**Information provided:**
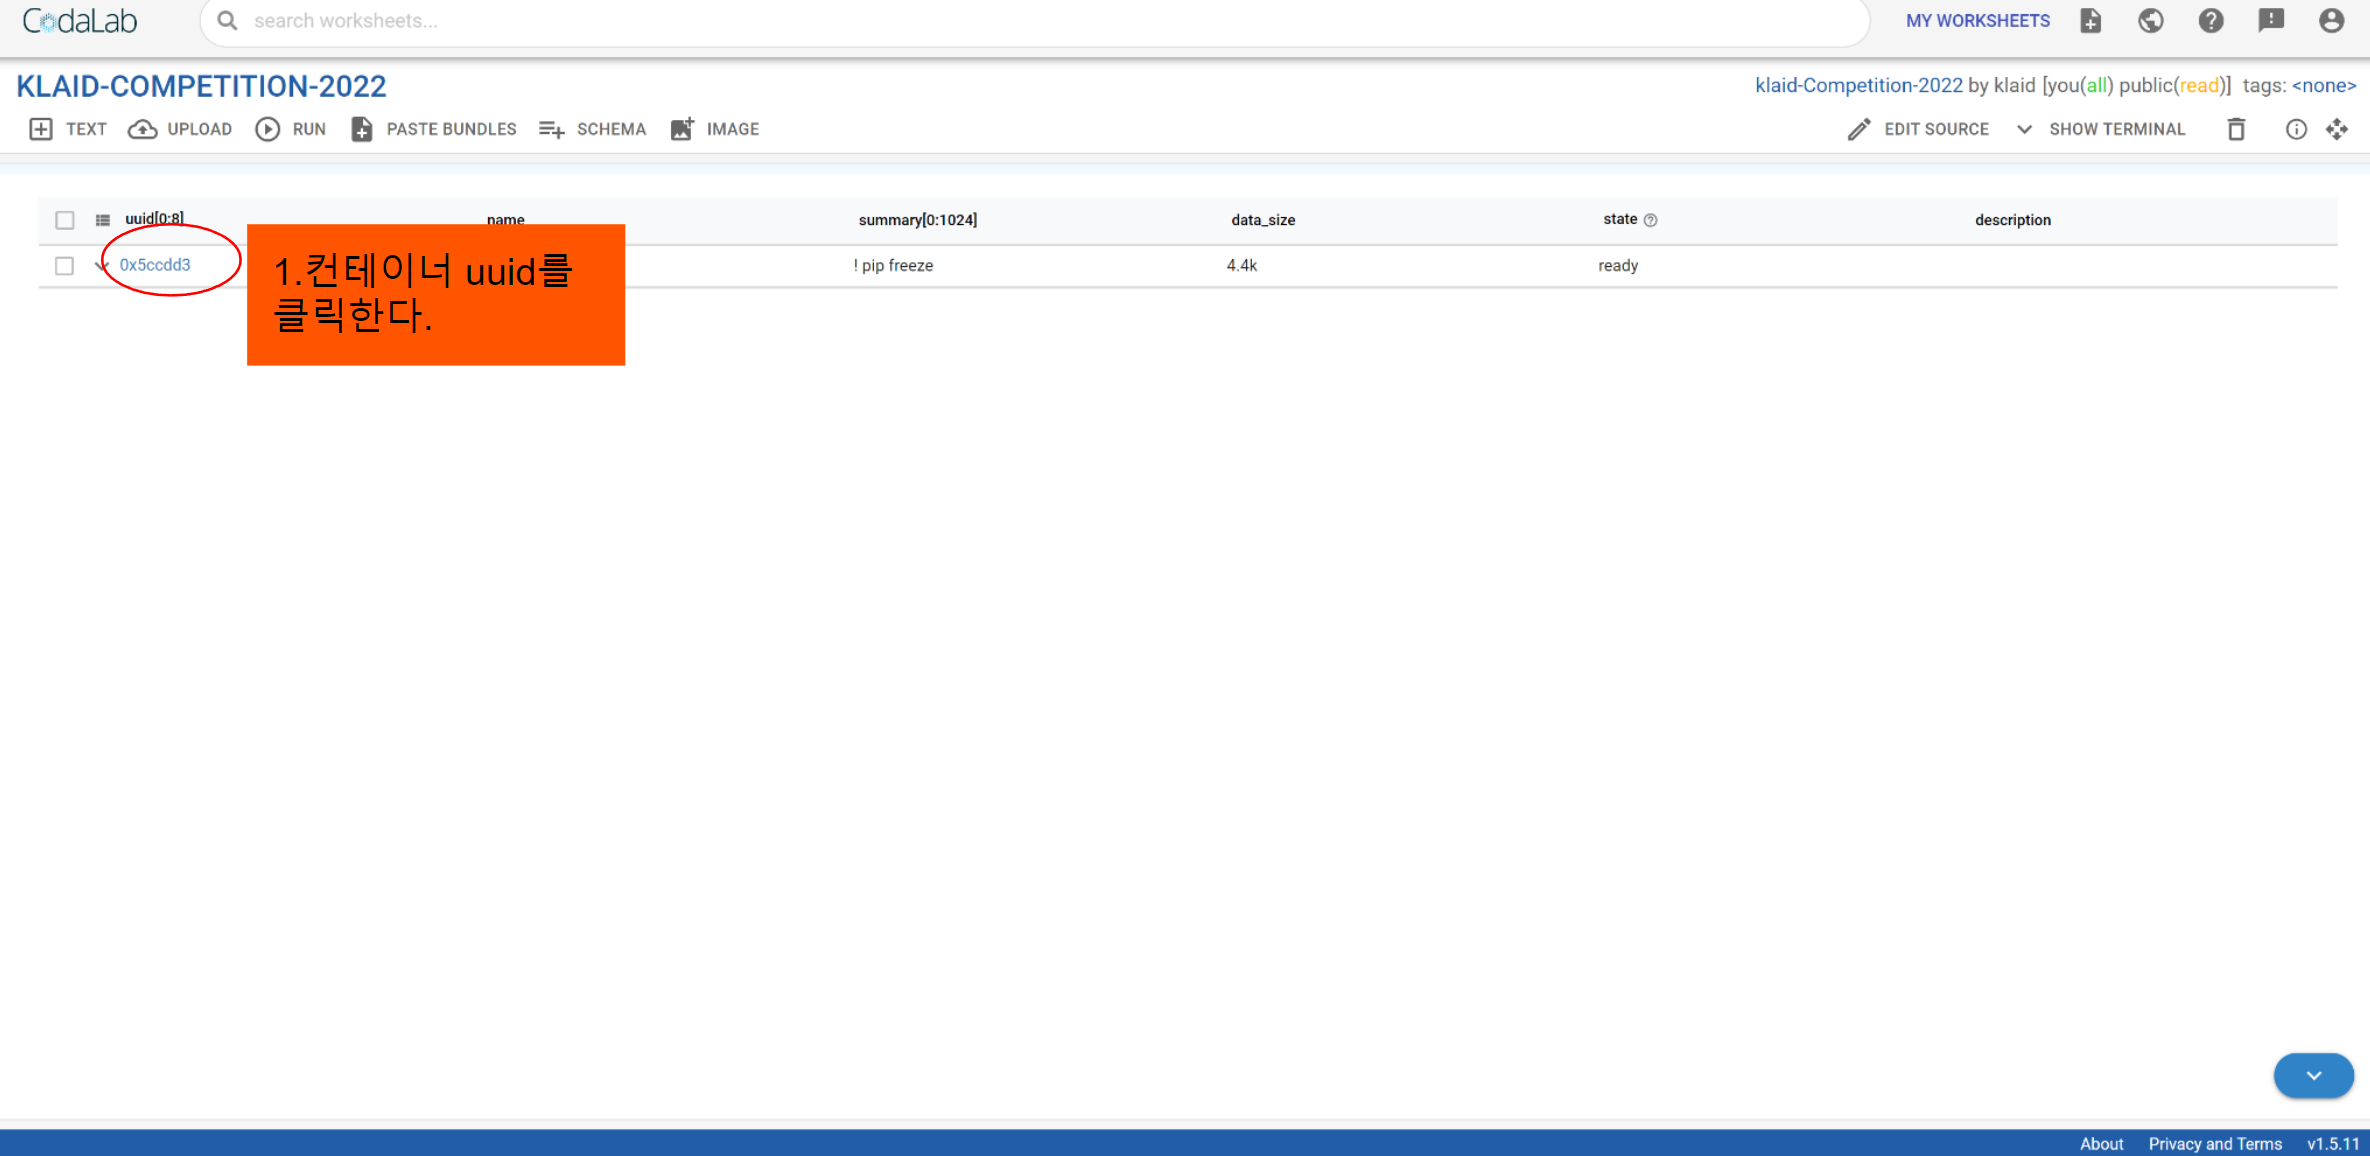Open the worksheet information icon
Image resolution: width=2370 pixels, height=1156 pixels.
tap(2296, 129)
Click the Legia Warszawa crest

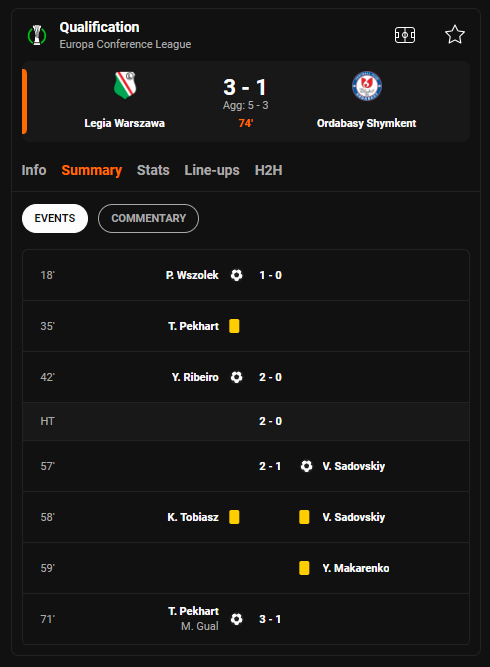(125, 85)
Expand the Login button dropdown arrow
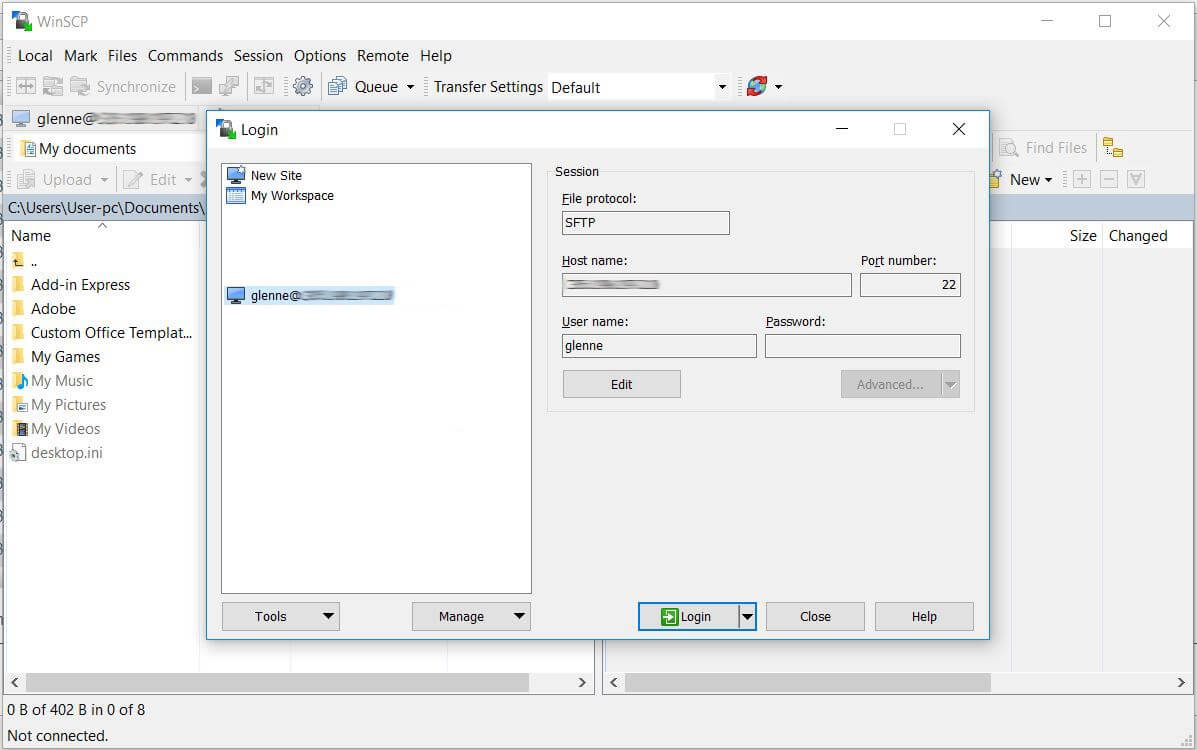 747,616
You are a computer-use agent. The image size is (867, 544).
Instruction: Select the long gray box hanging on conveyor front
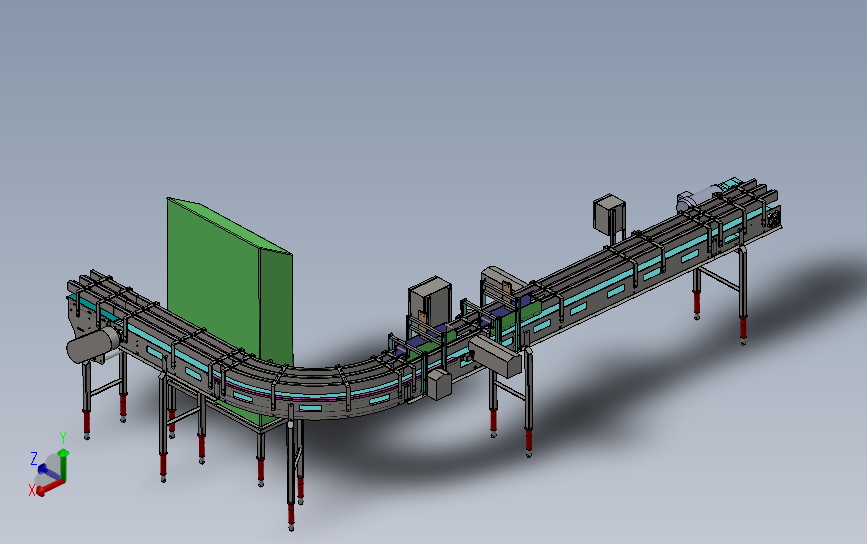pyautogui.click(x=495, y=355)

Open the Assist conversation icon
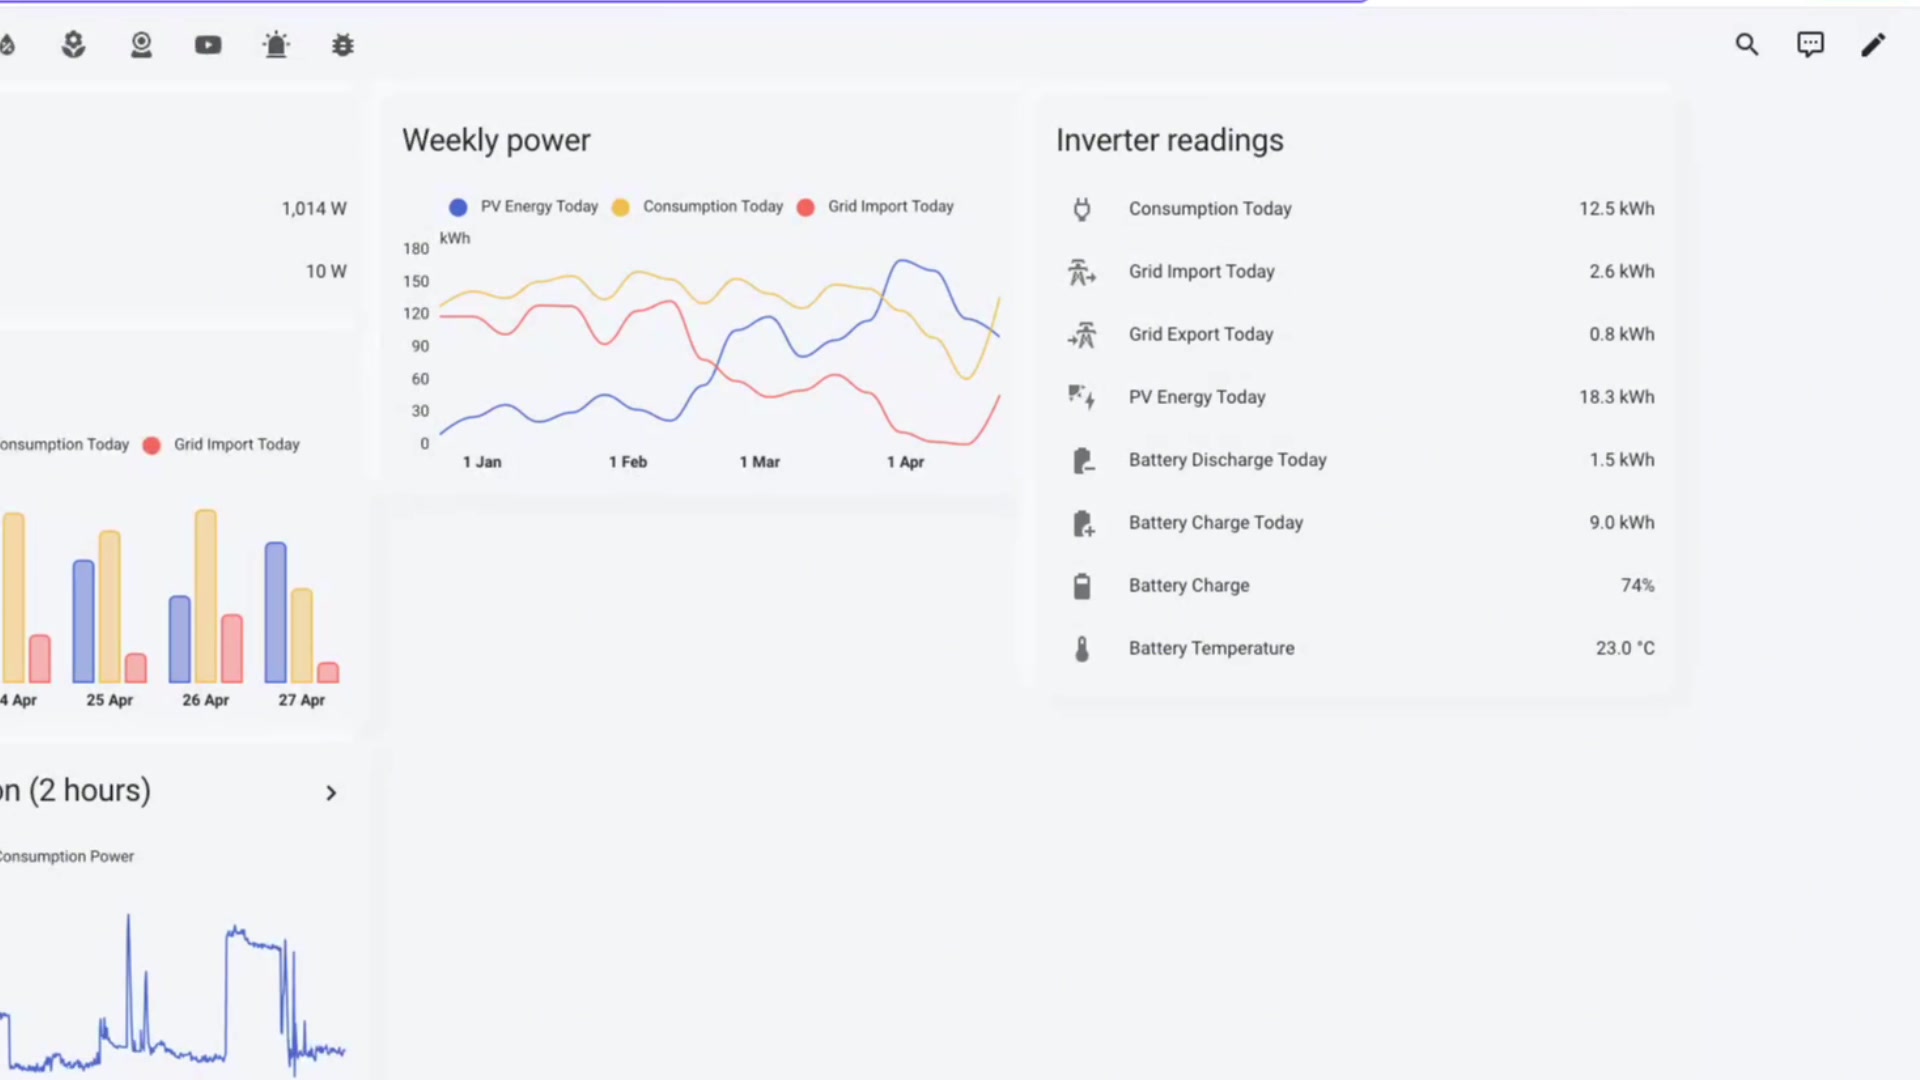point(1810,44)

**Direction:** Please copy the material above word for word, leaving out the pictures.

**Exercise solution:**
Open the worksheet information icon
Image resolution: width=2370 pixels, height=1156 pixels.
tap(2296, 129)
Click the Legia Warszawa crest

(125, 85)
Expand the Login button dropdown arrow
 747,616
You are a computer-use agent. The image size is (867, 544).
Instruction: Select the long gray box hanging on conveyor front
pyautogui.click(x=495, y=355)

Open the Assist conversation icon
point(1810,44)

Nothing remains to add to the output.